Originally Posted by LA Guy
Good, practical style. I've never understood why it has two spellings though: Kenpo and Kempo. The school I went to spelled it Kenpo.
Because in Japanese, when you have an "n" before a bilabial consanent, it is pronounced "m" like "tenpura" sounds like "tempura." Since the Japanese language doesn't use roman characters, there is really no saying whether or not it's officially an "n" or an "m" as the sound of that particular symbol depends on if it is attached to a bilabial sound (np, nb) another vowel (na, nu, no, ni, ne), or at the end of a word (pan [bread], which sounds like "pang," or yarujan, which sounds like "yarujang"). However, the symbol is most commonly referred to as the "n" symbol, so, from a most technical standpoint and not from a directly phonetic standpoint, Kenpo is more correct, as is Tenpura, etc.

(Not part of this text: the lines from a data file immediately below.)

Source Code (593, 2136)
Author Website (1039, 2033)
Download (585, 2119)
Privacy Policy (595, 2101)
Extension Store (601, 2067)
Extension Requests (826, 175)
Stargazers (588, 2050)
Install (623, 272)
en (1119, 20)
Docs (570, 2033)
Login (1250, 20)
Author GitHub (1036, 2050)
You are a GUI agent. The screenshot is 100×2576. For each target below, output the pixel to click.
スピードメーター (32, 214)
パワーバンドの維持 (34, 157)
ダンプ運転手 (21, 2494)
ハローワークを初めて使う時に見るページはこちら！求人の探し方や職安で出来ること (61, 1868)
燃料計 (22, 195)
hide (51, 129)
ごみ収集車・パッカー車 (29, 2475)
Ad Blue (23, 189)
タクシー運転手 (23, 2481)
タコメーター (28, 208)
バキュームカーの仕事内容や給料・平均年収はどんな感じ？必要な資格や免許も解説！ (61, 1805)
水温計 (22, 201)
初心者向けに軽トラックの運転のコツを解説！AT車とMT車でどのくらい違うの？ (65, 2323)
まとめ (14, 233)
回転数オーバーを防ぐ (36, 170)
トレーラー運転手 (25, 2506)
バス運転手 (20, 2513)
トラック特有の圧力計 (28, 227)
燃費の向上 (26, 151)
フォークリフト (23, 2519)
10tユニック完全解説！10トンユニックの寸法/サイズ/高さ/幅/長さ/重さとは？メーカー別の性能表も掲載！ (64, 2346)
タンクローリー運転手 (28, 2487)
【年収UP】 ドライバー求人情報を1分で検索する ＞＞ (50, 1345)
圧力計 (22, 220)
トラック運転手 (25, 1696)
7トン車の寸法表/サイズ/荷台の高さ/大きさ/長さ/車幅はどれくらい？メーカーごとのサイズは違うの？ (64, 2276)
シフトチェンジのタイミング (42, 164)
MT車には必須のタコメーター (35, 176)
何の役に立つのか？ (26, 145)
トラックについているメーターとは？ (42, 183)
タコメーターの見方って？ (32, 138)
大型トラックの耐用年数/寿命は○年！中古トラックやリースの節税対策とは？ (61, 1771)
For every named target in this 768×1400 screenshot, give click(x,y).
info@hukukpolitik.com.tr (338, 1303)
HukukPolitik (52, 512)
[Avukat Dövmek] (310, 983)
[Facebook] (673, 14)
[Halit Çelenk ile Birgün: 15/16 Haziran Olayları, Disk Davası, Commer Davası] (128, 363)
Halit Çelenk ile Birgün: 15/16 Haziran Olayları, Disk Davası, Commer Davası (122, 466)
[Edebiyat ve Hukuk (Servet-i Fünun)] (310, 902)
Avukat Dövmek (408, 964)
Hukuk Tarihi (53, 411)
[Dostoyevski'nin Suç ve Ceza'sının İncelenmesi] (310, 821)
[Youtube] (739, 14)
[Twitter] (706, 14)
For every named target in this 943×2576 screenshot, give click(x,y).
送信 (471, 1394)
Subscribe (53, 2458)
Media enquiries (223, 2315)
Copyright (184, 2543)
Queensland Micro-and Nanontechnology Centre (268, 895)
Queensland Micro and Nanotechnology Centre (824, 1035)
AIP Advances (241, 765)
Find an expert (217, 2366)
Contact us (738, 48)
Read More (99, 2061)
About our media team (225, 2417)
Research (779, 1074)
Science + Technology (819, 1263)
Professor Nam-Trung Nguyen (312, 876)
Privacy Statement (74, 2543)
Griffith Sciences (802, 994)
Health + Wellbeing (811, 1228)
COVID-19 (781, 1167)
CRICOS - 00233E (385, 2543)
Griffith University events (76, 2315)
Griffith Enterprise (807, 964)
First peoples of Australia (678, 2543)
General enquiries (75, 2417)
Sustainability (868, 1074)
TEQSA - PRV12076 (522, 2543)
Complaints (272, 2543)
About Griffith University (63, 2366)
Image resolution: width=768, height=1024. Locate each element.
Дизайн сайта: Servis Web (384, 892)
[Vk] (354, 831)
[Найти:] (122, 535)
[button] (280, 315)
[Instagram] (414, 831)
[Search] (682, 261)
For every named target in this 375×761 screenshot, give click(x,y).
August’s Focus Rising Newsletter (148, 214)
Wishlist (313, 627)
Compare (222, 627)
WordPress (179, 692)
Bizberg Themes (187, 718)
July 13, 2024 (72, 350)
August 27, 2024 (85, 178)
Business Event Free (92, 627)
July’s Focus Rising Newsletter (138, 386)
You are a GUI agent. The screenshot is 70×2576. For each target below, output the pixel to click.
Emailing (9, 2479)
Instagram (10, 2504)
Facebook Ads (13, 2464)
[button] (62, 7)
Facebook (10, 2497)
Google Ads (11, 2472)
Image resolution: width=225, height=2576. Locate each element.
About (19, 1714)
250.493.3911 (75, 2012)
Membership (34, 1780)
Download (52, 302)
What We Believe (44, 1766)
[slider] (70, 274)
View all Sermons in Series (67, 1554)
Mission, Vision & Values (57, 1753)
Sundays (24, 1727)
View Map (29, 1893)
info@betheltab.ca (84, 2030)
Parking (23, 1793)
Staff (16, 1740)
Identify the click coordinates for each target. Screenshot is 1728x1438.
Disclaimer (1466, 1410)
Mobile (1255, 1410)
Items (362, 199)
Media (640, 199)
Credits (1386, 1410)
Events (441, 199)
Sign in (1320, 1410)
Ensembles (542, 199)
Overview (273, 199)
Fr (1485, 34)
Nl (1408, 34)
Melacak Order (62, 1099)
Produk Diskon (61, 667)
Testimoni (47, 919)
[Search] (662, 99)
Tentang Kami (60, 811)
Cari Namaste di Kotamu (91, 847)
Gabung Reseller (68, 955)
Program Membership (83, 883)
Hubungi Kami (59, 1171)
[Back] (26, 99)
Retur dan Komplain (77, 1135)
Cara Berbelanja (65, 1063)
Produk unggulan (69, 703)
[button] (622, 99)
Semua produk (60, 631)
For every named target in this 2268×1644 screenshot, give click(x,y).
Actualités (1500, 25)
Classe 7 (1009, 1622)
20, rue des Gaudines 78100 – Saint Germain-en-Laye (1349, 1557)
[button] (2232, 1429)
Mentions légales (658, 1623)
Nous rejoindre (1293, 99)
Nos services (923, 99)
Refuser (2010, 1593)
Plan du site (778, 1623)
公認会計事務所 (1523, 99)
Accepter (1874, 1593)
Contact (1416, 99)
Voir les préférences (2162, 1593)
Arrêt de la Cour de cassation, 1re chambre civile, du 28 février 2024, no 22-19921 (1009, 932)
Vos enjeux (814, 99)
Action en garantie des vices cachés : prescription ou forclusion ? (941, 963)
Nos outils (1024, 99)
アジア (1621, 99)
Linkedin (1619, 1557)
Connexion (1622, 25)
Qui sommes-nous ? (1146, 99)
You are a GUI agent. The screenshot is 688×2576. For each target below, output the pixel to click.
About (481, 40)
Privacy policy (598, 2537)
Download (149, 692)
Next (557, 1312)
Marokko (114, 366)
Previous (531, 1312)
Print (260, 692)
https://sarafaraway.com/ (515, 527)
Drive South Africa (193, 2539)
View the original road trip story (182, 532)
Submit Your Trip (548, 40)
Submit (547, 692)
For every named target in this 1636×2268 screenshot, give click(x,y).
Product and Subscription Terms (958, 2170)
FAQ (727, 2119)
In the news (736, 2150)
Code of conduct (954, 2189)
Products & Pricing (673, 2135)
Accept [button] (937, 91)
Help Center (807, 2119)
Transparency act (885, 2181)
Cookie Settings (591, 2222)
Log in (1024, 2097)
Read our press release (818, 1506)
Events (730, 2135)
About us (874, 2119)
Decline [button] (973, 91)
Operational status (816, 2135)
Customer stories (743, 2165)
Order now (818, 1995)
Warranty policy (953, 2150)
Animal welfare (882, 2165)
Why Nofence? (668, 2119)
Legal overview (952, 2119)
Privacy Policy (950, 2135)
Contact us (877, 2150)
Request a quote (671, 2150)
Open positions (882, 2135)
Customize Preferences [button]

I think Chinese Kenpo is beautiful. Southern style Chinese martial arts, in general, are way underrated as being effective, beautiful and powerful. I learned a Longfist form, and then a Southern Fist form... I much preferred the wild and more powerful style of southern.
Japanese Kenpo, I think is practical mostly because it doesn't have such a traditional basis as Shotokan Karate, so it involves a lot of practical streetfighting techniques.
IMO, one should learn Chinese martial arts before anything. They require the most flexibility, endurance and the training is the most intense - at least in my experience (yes, more intense than Muay Thai, just less getting hit). Also, it's good for kids because they can extend their flexibility at an early age and there is generally no fighting involved so there's no risk of injury.